(REUTERS) -- Tucked away in Ghana's southern Ashanti region, Obuasi has all the trappings of a gold-rush town, including a statue of a miner painted in gold and a huge conveyor belt crisscrossing the city centre.

But while rows of neat miners' cottages show some local gain from a commercial mining industry dating back to the 19th century, many of its residents complain they have yet to feel the full benefit of the riches buried beneath their feet.

The costs outweigh the benefits, said Hayford Pajess, a 19-year-old high school graduate selling mobile telephone scratch cards in the unlit city centre streets.

Because of the mining, farmers can't do their work, the water is not good enough, and the air is filled with dust. There is no hospital or university, complained Pajess.

Even the city fathers add their voices to such grievances, acknowledging that the poor state of the city's roads and water supply jars with Obuasi's standing as one of Africa's premier gold mines with annual output of 317,000 ounces.

Obuasi is a 114-year-old study of the impact of mining, John Alexander Ackon, chief executive of the local municipal assembly, told Reuters, referring to the 1897 founding in London of the first major commercial operator, Ashanti Goldfields Company.

All over Ghana you see that most of the mining towns are in bad shape, he said of a country named by British colonialists as Gold Coast Crown Colony and which today is Africa's second-largest gold producer after South Africa.

With an election due in Ghana next year, the government of President John Atta Mills is trying to counter such perceptions by increasing corporate taxes on mining companies to 35 percent from 25 percent and introducing a separate 10 percent windfall tax on mining profits.

While Ghana joined the club of oil exporters a year ago, it says it also must get a better deal from exploitation of its metals resources to fund the higher standard of living its 24 million population is increasingly demanding.

JOBS FOR OUR BOYS

Now operated by South Africa's AngloGold Ashanti, the Obuasi mine employs 5,722 staff including contractors, who with their families make up a big chunk of the 115,000-plus local population.

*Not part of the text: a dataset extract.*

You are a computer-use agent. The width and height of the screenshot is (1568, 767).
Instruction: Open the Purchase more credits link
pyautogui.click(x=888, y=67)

Miners told Reuters the housing was the best thing about the job, with a family dwelling of two bedrooms, a kitchen, bathroom and living room with electricity and running water.

But many thought their pay insufficient.  

The house is good, but I can't feed my mother, father and family on my accommodation, said one 46-year-old man with 30 years of work at the mine and three children, referring to a common expectation that a wage-earner support an extended family.

He declined to be named or reveal his salary for fear of losing his job, but the national union puts average pay at $475 a month plus benefits that take the total up to $800.

According to the World Bank, income per head in Ghana averages $1,230 a year, a level at which a miner's basic average salary could just about sustain a family of five. Union leaders say they will seek pay increases in 2012.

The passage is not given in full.